### Provided text:
Curious what the "light enough" issue is with the Princeton Branch. Is there a load limited structure that precludes use of multilevel EMU's?


----------



## jis (Nov 2, 2018)

Here is my understanding of the situation after checking with the guys who are dealing with this more closely than I am at NJ-ARP:

There are a couple of bridges whose foundations and pillars need significant work for them to be able to safely carry anything heavier than the Arrows. Everything that NJT has in the way of current rolling stock other than Comet trailers are heavier, and there is no plan to acquire anything that is not.

Additional issue with MLV EMUs is that the MLP (Multi Level Power) cars that are under consideration are all cabless (my original that is quoted by PRR has wrong info. I have corrected it in my original post). So the shortest EMU unit that can be put together that can operate bi-directionally is three cars, and no one will ever dedicate three MLVs to the Dinky, even if they could find the big bucks to fix the bridges.

Of course, if there is a will there is always a way, the easiest and cheapest probably is to lease a Silverliner V from SEPTA. A generally transit friendly local government(s) should probably be gunning to convert it to a detached light rail operation possibly extending it further along streets into Princeton township and beyond. But the current problem is that all the powers that be apparently want this line gone, so they are all busy willfully doing things that makes it more and more untenable so that they can finally put the last nail in its coffin.


----------



## neroden (Nov 3, 2018)

For decades Princeton Borough was in favor of keeping the line, and they were even backing turning it into LRT and extending it on local streets (though they never got the funding).

Who got to them?  I see they merged with the Township in 2011-2013.  Probably a bad idea.  The Township was actually pretty supportive too for a long time though, so what happened?  University administration just kept strongarming them, I guess?

There was a final report in 2015 recommending a $45 million streetcar conversion / extension.  Of course it's been ignored.  I am not kidding when I say that Princeton is going to start declining; one of the few things it had going for it vs. other Ivy League college towns was the public transportation, which is disappearing.  Getting there by car is hell.  The Walkable Princeton blog has been kind of depressed for the last few years, as nearly every action by the muncipality has been backwards and retrograde.


----------



## Mystic River Dragon (Nov 3, 2018)

Not only getting there by car, but parking, too, is a nightmare.

One problem is perhaps that, being an intellectual area, they keep studying things instead of actually taking action.

### Provided data:
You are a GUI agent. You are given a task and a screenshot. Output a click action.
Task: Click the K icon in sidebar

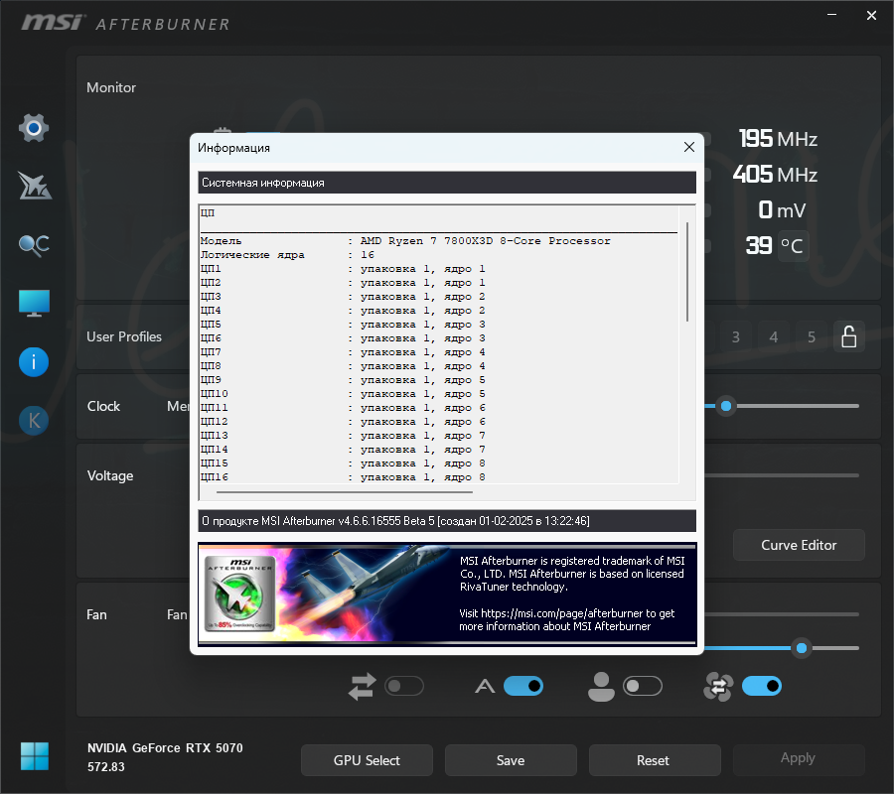(x=34, y=421)
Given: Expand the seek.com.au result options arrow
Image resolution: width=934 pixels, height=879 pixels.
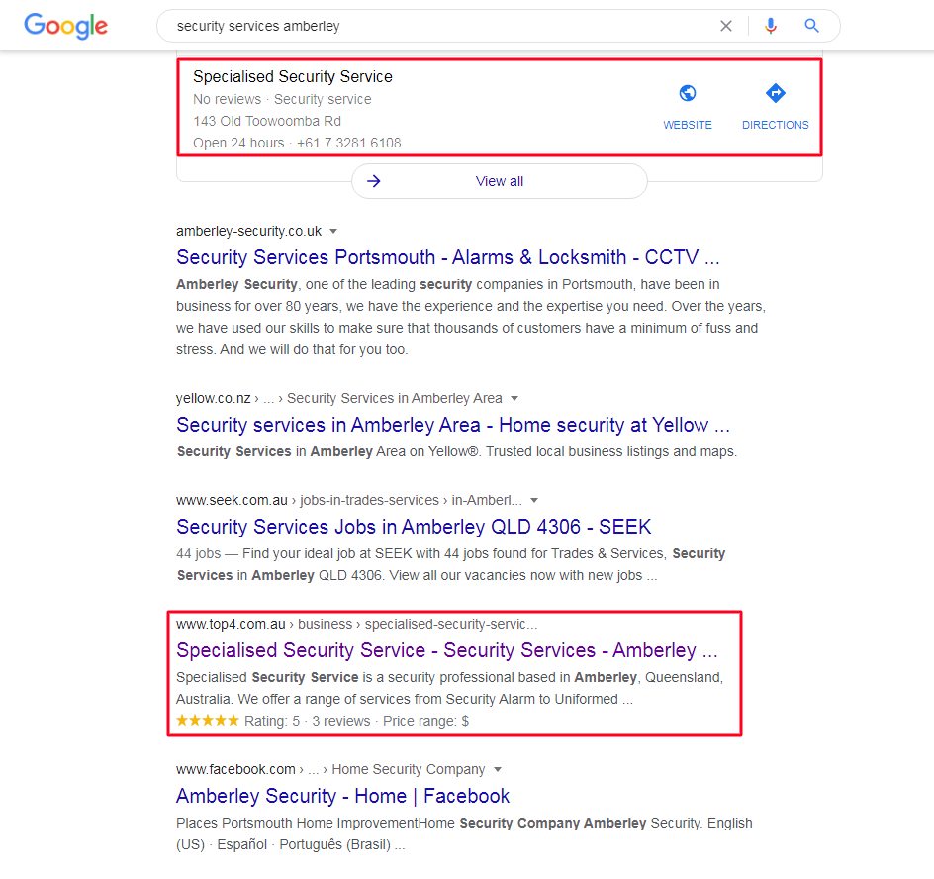Looking at the screenshot, I should (534, 500).
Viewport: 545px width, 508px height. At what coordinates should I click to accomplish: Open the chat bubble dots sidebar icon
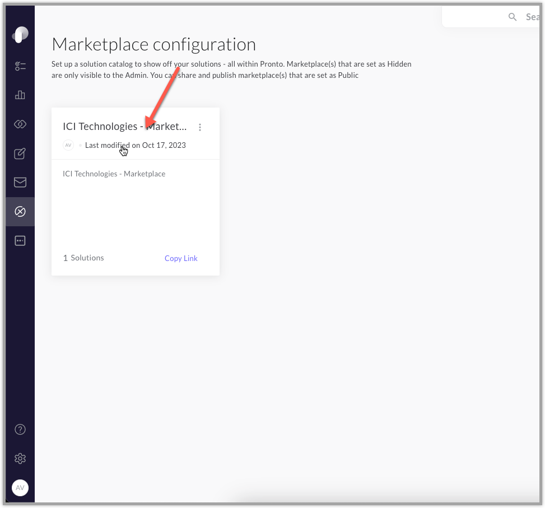point(20,241)
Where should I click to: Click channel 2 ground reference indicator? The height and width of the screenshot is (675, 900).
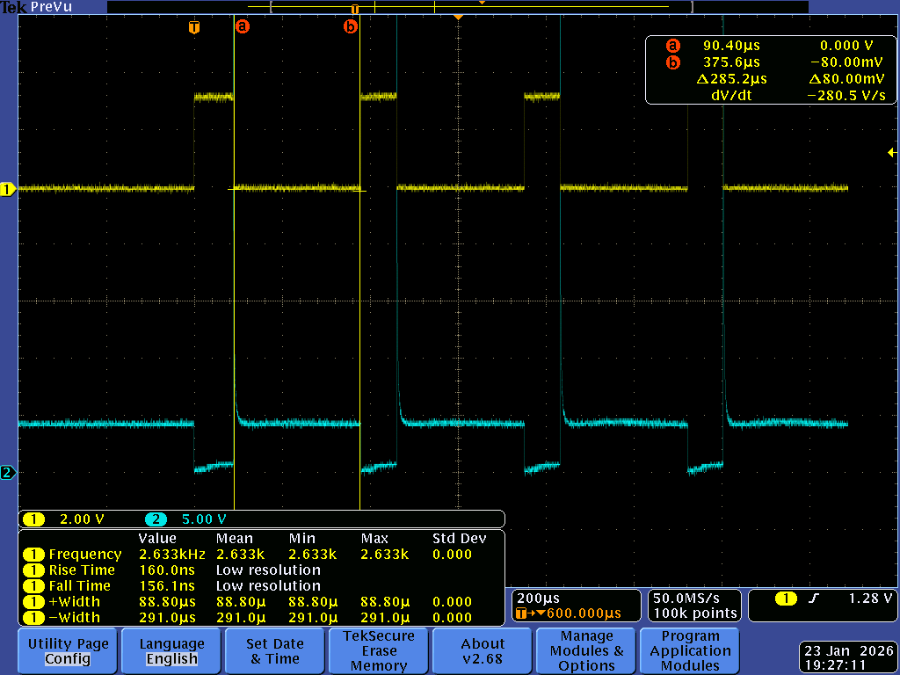pyautogui.click(x=8, y=473)
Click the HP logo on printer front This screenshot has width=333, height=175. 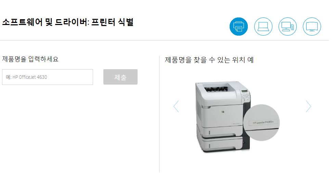click(222, 112)
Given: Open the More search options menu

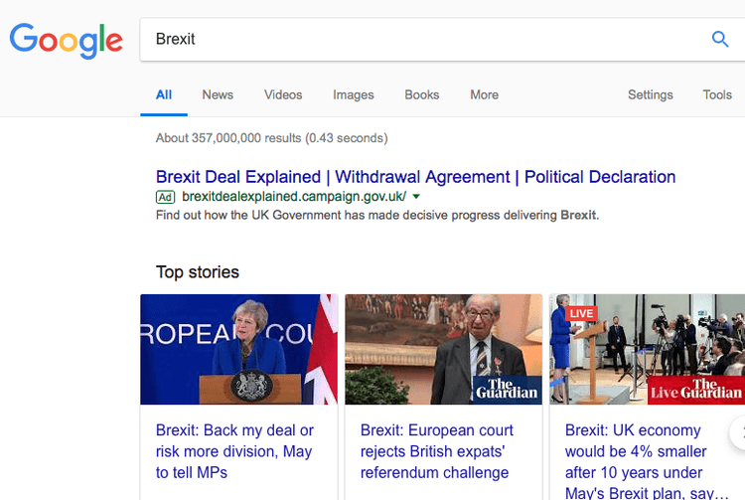Looking at the screenshot, I should 484,94.
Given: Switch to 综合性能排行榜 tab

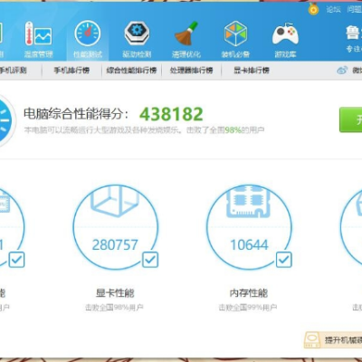Looking at the screenshot, I should pos(131,71).
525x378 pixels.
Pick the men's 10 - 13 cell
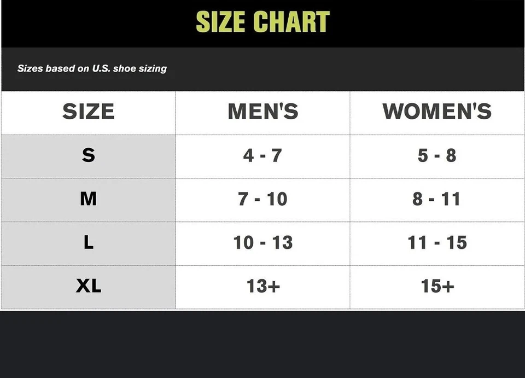263,243
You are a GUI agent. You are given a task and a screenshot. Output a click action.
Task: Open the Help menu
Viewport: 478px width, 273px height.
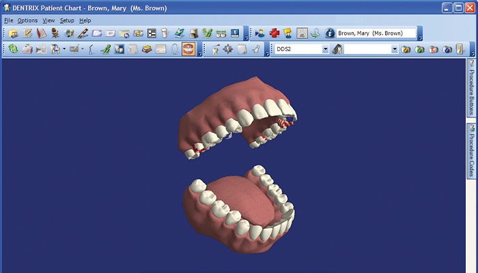(x=85, y=20)
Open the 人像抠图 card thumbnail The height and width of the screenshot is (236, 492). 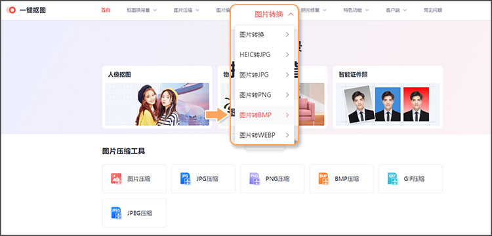coord(157,104)
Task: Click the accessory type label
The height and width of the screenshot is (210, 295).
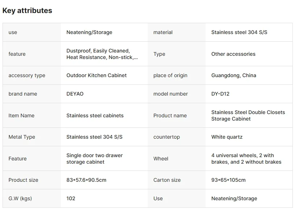Action: (27, 75)
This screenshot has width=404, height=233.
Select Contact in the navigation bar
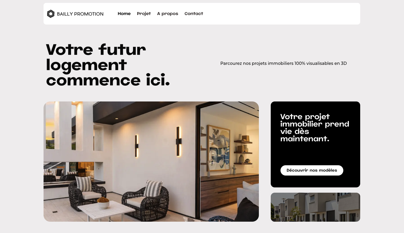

### To do:
Rewrite the part of the Princeton Branch discussion that begins at the words "Not only getting" and ends after "actually taking action.", replacing "nightmare" with "headache".

### Complete response:
Not only getting there by car, but parking, too, is a headache.

One problem is perhaps that, being an intellectual area, they keep studying things instead of actually taking action.